ESP-VFS-DEV-BUS is a solution for high-speed peripherals of ESP chips. Its design goal is to provide stable and reliable drivers and provide a set of unified interfaces to the upper layer application. Users can access these peripherals like ordinary files, simplifying the driver development. 


![](docs/_static/vfs_dev_bus.jpg)

The POSIX defines the interface standard for application to access files. The ESP-VFS-DEV-BUS accesses each peripheral as a file. In addition to the basic `open/read/write` interface, it also supports the `select` interface to block and wait til a peripheral event occurs.
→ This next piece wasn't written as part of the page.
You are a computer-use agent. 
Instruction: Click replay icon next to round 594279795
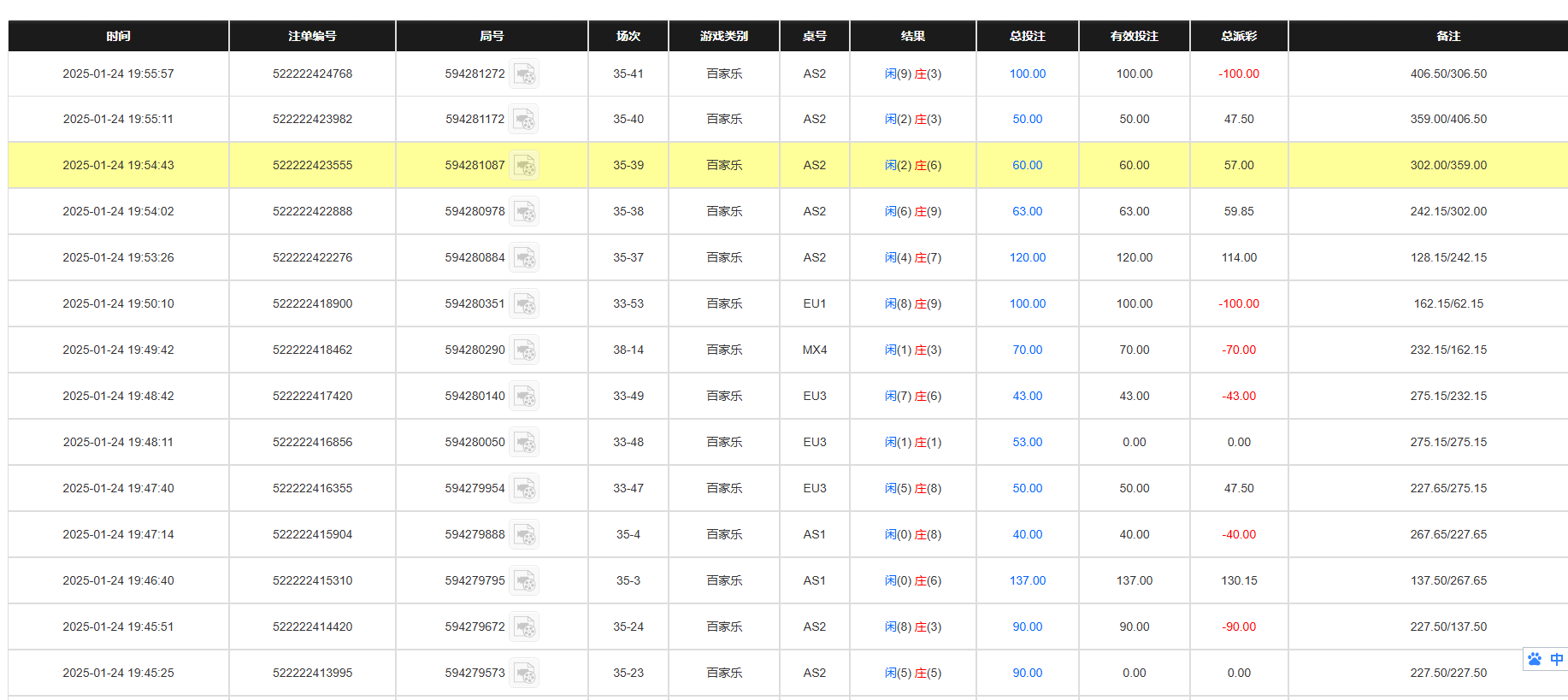524,581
This mechanism can simplify driver process and reduce the complexity of programming.

Taking the use of SPI slave peripherals as an example, the correspondence between the POSIX interfaces and the ESP-VFS-DEV-BUS library is as the following table:

| Application              | ESP-VFS-DEV-BUS                                              |
| ------------------------ | ------------------------------------------------------------ |
| esp_vfs_dev_spi_register | Register the implementation of the SPI slave related to the POSIX interface |
| open                     | Initialize SPI peripherals, create SPI receive task (used to receive data sent by SPI master) |
| select                   | After SPI receive task receives data, it will cache the data and unblock the `select` function.  |
| read                     | Let the upper layer read the cached data  |
| write                    | Send data via SPI interface |

1. Application calls `esp_vfs_dev_spi_register` to register the use of SPI peripheral. ESP-VFS-DEV-BUS will register the implementation of the POSIX-related interfaces of SPI peripheral. The main work of ESP-VFS-DEV-BUS is to adapt the characteristics of different peripherals to unified POSIX interfaces.
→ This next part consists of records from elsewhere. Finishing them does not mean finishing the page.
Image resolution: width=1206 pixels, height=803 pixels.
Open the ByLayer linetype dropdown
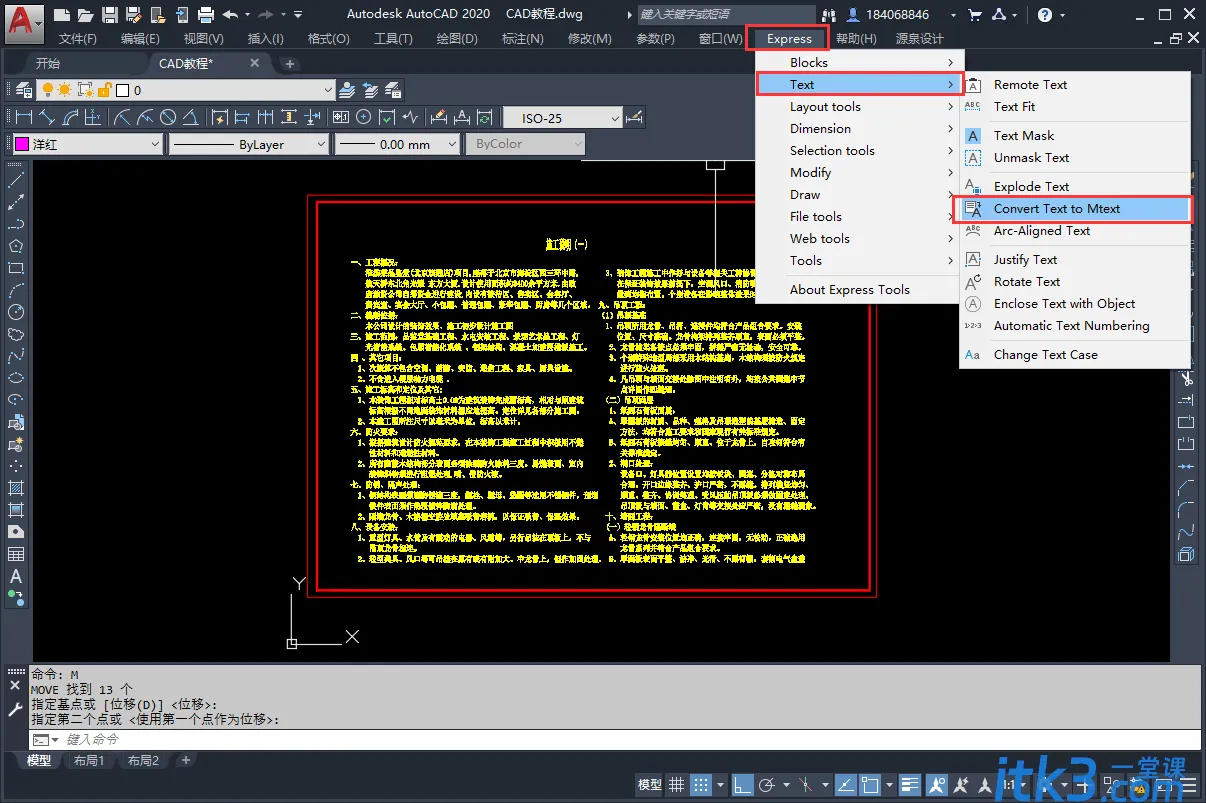point(249,144)
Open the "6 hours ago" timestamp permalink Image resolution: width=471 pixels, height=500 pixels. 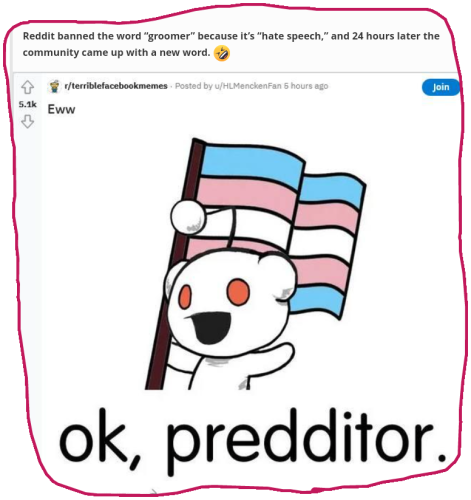[x=306, y=86]
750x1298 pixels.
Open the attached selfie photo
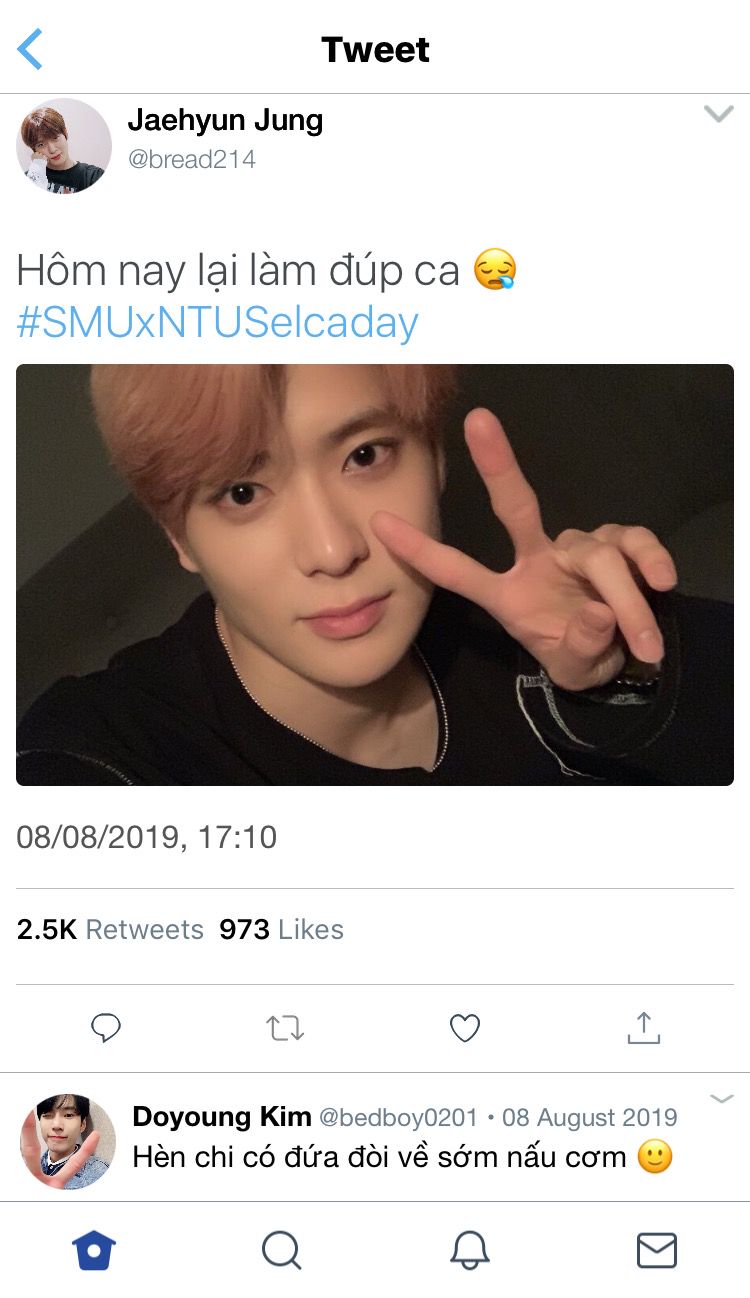375,574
2. After registering the SPI peripheral, the application can call the `open` interface to open it. ESP-VFS-DEV-BUS will initialize the SPI peripheral and create a task to receive data. This task will receive the data sent by the SPI master, buffer it and unblock the `select` in time. 
3. The application is blocked in the `select` function, and it will be unblocked after SPI slave receives the data.
4. The application can read the data by calling `read` function. Since the data may not be read all at once, ESP-VFS-DEV-BUS needs to cache the data first.
5. The application can send data by calling `write` function, but in the SPI protocol, the SPI slave cannot actively send data to SPI master. Therefore, ESP-VFS-DEV-BUS adds an extra pin to notify the SPI master to read data that sent from SPI slave.
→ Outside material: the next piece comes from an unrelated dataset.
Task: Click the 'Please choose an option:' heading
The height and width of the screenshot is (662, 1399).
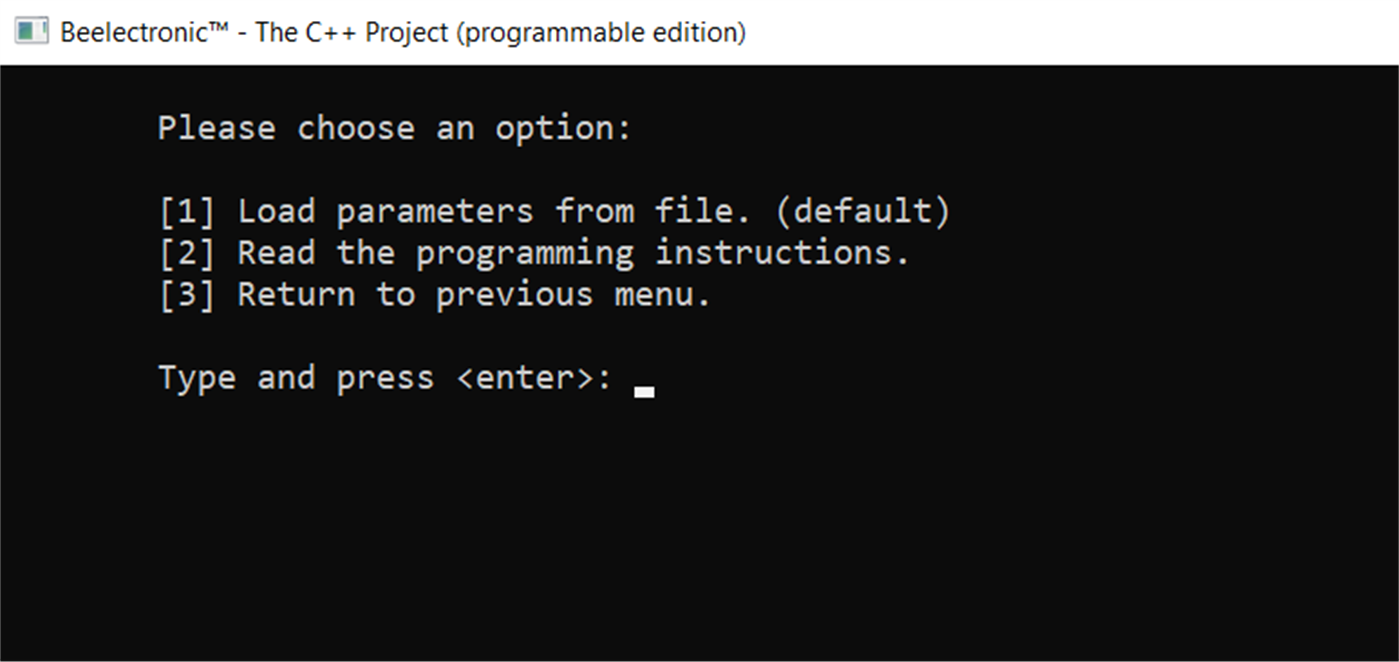Action: coord(393,128)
### ESP-VFS-DEV-BUS Structure 

The main directory structure of ESP-VFS-DEV-BUS is as follows. 

```
.
├── docs            # documents, including upper-level protocol documents for different peripherals
├── examples        # MCU and ESP device communication examples
│   ├── host        # MCU example
│   │   └── common  # MCU interactive protocol code, needs to be ported to your own MCU platform
│   └── slave       # ESP device example
├── include         # Header files for upper-level applications
├── include_private # Header files for device drivers in the `src` directory
└── src             # ESP device driver code, each peripheral corresponds to a file
```


1. `docs` contains the implementation protocol documents of different peripherals of different ESP chips, and introduces the communication principle and test rate of the peripherals. It is suggested that you can read corresponding documents before adapting the selected peripherals to your own MCU.
2. `examples` contains the test cases of ESP-VFS-DEV-BUS. Since the implementation of peripheral communication requires the cooperation of both host side and slave side, the two directories `host` and `slave` are included in the example. And both of them are required for testing, you need to burn the demos of same peripheral in corresponding directories. The `host` directory also contains the `common` subdirectory. This directory contains the host-side reference code of different peripherals. You can refer to the implementation in this directory when adapting to other MCU platform.
3. `include` contains header files for upper-level applications.
4. `include_private` contains header files used internally by device drivers in the `src` directory.
5. `src` is the implemetations of different peripherals as slaves, and the adaptation of the ESP-VFS-DEV-BUS interfaces.

## User Guide

Take the SPI peripheral of ESP32-C3 as an example, the corresponding document is `docs/ESP32_SERIES_SPI_USAGE_CN.md`. The document describes the IO pins required for communication between ESP32-C3 and ESP32, and the maximum speed that the peripheral can achieve under the current driver.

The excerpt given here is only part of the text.